- Episode no.: Series 12 Episode 6
- Directed by: Doug Naylor
- Written by: Doug Naylor
- Original air date: 16 November 2017

Guest appearances
- Norman Lovett as Holly; Mac McDonald as Captain Hollister; Richard Brimblecombe as Bradley; Tina Harris as Parkinson; Hayley-Marie Axe as Calm Woman (Voice);

Episode chronology
| ← Previous "M-Corp" | Next → "The Promised Land" |
- Red Dwarf XII

= Skipper (Red Dwarf) =

"Skipper" is the sixth episode of Red Dwarf XII and the 73rd in the series run. Originally broadcast on the British television channel Dave on 16 November 2017, it was made available early on 9 November 2017 on UKTV Play.

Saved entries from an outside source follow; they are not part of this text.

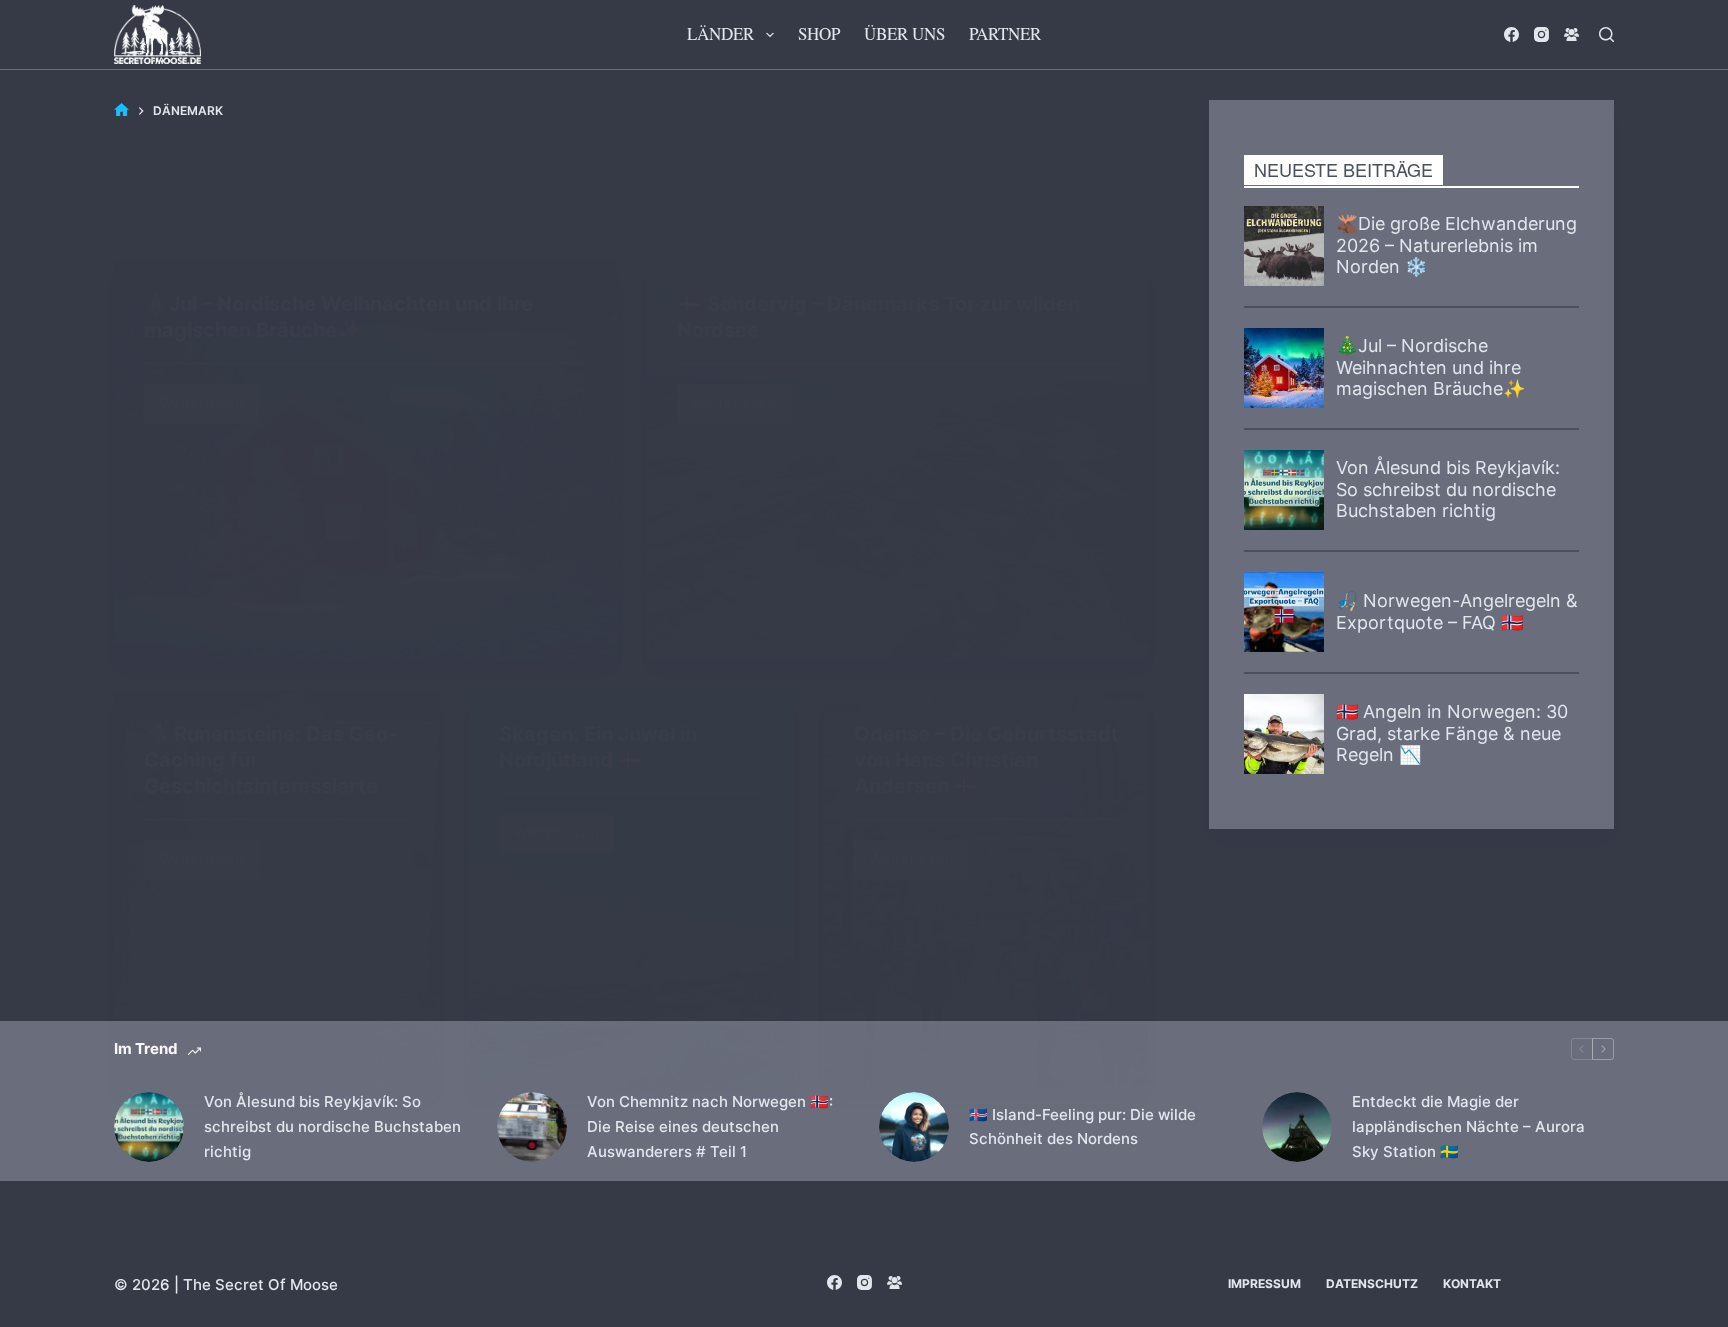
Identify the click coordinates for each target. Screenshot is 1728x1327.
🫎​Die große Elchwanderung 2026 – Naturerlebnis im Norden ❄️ (1456, 245)
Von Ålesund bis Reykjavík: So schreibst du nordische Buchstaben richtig (1448, 489)
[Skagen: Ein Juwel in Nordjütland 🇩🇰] (631, 891)
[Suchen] (1606, 34)
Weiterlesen (209, 398)
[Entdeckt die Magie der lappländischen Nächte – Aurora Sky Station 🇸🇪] (1297, 1127)
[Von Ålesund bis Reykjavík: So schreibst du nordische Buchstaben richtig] (149, 1127)
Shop (819, 33)
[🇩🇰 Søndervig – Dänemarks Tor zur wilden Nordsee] (898, 461)
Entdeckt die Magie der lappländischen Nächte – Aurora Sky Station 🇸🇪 (1468, 1126)
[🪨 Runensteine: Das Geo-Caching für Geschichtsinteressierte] (276, 891)
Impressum (1264, 1283)
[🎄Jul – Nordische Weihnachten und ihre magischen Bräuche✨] (365, 461)
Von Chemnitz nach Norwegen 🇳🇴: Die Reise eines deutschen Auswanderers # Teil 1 (710, 1126)
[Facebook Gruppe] (1571, 34)
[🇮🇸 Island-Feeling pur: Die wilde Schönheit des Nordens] (914, 1127)
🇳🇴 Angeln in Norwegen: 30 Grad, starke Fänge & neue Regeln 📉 (1452, 733)
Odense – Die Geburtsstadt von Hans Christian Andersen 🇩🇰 (986, 760)
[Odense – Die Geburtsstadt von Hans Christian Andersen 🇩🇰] (986, 891)
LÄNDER (720, 33)
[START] (121, 110)
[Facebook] (1511, 34)
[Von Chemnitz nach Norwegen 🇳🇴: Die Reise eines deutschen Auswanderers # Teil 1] (532, 1127)
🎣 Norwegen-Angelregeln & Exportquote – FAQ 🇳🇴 (1457, 611)
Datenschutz (1372, 1283)
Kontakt (1472, 1283)
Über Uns (904, 33)
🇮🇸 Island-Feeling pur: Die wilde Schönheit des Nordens (1082, 1127)
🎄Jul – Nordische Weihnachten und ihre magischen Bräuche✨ (1430, 367)
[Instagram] (1541, 34)
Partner (1005, 33)
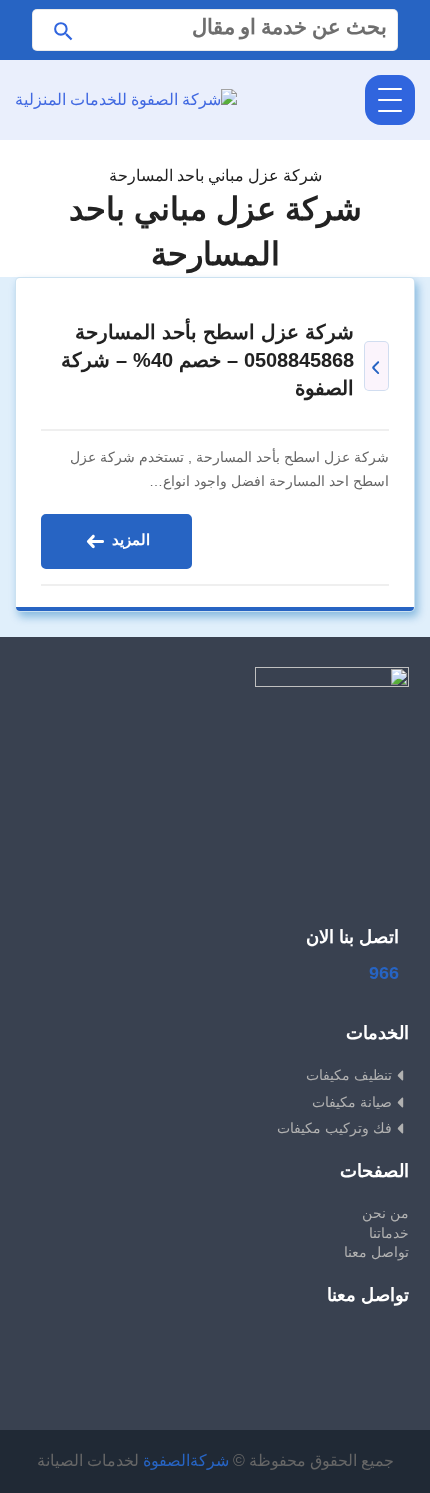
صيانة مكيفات (352, 1102)
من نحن (385, 1213)
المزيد (129, 539)
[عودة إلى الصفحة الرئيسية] (215, 151)
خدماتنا (389, 1233)
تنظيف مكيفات (349, 1075)
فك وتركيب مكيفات (334, 1128)
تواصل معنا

Kryten invents a new device, coined the "quantum skipper", which Rimmer uses in an attempt to find a universe where he is more successful.

==Synopsis==
The crew look through Captain Hollister's files on the crew, where he derides both Lister (Craig Charles) and Rimmer (Chris Barrie) as terrible employees. While Lister shows little care over it, Rimmer is angered and insults the other three, claiming he should've surrounded himself with people more successful than him (with them pointing-out that they are). Later in the day, Kryten (Robert Llewellyn) notices a strange phenomenon on the monitors, which turns out to be a disruption in spacetime that reverts their timeline to one where their actions are or aren't taken. Such as switching from the timeline where Cat (Danny John-Jules) doesn't cook Lister breakfast to the one where it does.

After regrouping, the crew discover it was Kryten's new invention, the quantum skipper, which caused the error in time. After fixing his mistake, Rimmer requests he use the quantum skipper to traverse realities to find a better universe to live in compared to the one he's living in now. Kryten agrees, and the three see him off as Rimmer unceremoniously takes off. The first universe Rimmer travels to sees him on Red Dwarf pre-radiation leak; here, Rimmer is a hologram, unlike in his reality where he was alive before it occurred. After meeting-up with that universe's Holly and Captain Hollister (Mac McDonald), who was attempting a futile escape on a jammed escape pod, Rimmer escapes to a new universe. In the next one, Rimmer meets a more distinguished version of the crew, only for this universe's Cat to instead be a human-sized rat, known as Mr. Rat (also Danny John-Jules), alongside an entire race of rats who, unlike Cat's species, never left Red Dwarf. Rimmer decidedly leaves that one, and travels across several others, all he loathes.

Finally, he reaches one where he is an officer on Red Dwarf, is married, and has four boys — all of which Rimmer has always wanted. When reporting to the captain, however, he discovers Lister is the captain, having been the one to prevent the initial radiation leak and becoming immensely rich off Red Dwarf stocks when it discovered a valuable gas moon. Despite all his successes, Rimmer decides to abandon that universe, unable to cope with Lister being more successful than him. He returns to his original universe and joins the crew for a game of cards, with Lister remarking even with infinite universes at Rimmer's disposal, "infinite clearly wasn't enough".

==Production==

With the returns of Holly and Captain Hollister, "Skipper" marks the return of Norman Lovett and Mac McDonald respectively to the show after their last appearance 18 years previously in the Series VIII finale, "Only the Good...". McDonald's scene was prerecorded and shown to the studio audience on monitors, whilst Lovett's scene was filmed live.

==Reception==

"Skipper" received positive reviews from critics and fans. Writing for Cultbox, Sophie Davies summed up her feelings on the episode, "Next year will mark 30 years since Red Dwarf first appeared on our screens, and unless Dave commissions some sort of anniversary special sharpish, 'Skipper' functions perfectly well as a celebration of the show. This series finale full of nods to the past is sure to please the long-term fans, but overall it's more than simple fan service because there are plenty of new ideas in the mix too." In a 2018 poll conducted by Red Dwarf fansite, Ganymede & Titan, "Skipper" ranked the highest of both Series XII and the entire revival series since Back to Earth, coming in at 31 out of 73 episodes.